THE EXERCISE: Return each line of the items below that contains the word "Identify". Case counts.

PROVIDED ENTRIES:
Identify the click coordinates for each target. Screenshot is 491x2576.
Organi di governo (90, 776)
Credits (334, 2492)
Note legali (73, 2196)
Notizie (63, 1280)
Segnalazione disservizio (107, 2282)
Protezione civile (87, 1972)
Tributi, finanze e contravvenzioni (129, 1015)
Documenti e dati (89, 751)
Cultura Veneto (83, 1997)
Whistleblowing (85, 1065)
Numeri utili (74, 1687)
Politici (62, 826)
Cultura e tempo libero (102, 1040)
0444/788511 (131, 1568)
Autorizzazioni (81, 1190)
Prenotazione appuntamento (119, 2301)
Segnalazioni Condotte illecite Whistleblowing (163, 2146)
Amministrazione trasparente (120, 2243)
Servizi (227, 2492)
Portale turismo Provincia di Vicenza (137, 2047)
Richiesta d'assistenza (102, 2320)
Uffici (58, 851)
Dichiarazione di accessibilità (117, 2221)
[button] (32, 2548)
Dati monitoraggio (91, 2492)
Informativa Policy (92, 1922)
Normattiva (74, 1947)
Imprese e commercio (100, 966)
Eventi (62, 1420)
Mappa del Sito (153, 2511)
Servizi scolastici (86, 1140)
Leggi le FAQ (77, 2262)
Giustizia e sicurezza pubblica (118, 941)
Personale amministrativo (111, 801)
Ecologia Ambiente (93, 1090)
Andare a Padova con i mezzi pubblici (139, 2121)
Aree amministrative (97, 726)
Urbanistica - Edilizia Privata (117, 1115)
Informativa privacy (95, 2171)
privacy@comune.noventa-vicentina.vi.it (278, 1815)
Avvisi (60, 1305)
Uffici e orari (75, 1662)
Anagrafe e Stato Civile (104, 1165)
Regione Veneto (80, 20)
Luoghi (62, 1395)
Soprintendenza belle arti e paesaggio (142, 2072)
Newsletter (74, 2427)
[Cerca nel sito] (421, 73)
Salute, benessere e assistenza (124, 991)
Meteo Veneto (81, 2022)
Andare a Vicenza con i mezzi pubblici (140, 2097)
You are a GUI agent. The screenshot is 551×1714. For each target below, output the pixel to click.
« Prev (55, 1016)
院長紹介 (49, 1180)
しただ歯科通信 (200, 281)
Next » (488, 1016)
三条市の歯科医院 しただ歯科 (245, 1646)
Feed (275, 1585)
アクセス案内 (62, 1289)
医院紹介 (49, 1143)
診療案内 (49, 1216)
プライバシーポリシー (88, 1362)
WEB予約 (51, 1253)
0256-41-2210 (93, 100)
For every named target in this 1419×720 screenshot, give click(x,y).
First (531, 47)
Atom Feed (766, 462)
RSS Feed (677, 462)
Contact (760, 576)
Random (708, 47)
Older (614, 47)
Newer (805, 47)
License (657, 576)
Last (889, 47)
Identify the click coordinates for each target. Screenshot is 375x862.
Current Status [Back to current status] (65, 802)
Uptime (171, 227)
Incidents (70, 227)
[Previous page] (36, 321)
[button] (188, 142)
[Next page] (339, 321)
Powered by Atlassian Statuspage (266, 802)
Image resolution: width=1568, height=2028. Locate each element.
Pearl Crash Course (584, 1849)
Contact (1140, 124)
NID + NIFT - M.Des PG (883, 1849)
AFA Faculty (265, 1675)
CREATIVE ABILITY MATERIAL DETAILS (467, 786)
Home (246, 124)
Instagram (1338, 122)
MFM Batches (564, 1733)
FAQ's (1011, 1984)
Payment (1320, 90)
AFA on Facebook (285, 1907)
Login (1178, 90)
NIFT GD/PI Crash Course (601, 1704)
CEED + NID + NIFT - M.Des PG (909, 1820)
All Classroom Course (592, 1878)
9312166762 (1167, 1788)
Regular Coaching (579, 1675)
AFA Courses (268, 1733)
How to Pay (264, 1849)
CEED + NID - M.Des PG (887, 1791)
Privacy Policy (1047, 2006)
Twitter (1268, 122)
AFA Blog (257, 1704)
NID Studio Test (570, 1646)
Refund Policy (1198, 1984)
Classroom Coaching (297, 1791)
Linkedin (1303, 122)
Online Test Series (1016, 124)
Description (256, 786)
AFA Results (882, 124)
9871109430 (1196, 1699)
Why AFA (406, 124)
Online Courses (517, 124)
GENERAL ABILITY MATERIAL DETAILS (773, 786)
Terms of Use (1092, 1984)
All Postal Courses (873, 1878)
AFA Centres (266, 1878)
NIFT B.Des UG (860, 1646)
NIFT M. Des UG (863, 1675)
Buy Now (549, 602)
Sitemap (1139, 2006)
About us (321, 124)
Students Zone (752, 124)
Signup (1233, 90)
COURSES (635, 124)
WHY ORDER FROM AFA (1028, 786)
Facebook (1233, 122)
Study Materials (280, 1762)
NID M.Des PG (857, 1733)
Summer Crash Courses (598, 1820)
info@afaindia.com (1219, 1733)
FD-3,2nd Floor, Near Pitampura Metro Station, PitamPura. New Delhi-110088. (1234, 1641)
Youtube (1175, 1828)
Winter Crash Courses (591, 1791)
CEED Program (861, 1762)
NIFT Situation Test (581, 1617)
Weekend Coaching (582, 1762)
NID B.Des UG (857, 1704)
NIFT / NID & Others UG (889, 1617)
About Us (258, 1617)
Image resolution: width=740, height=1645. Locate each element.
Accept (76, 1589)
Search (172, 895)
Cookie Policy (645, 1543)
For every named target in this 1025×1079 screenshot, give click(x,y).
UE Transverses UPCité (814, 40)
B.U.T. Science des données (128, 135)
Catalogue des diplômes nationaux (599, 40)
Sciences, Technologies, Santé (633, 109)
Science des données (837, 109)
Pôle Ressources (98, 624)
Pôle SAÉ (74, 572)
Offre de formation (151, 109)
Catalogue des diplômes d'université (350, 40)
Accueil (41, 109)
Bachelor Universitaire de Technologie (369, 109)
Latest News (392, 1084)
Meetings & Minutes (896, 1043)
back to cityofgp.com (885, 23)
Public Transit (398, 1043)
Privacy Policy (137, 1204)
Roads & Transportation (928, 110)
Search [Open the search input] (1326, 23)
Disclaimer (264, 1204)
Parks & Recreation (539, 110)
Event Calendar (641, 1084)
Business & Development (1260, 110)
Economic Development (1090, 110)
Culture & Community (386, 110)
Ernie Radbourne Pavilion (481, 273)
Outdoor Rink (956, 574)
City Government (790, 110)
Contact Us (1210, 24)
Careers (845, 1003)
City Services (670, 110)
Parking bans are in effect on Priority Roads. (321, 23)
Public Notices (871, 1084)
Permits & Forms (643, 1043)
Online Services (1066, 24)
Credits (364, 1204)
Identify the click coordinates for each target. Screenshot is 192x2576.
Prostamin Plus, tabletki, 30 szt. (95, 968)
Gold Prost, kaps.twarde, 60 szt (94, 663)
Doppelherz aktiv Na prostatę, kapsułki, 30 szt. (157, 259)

WORKED ANSWER:
Identify the click coordinates for each target. Screenshot is 491x2576.
Identify the click coordinates for each target. Screenshot is 375x862.
Identify the click coordinates for each target. Screenshot is 192x2576.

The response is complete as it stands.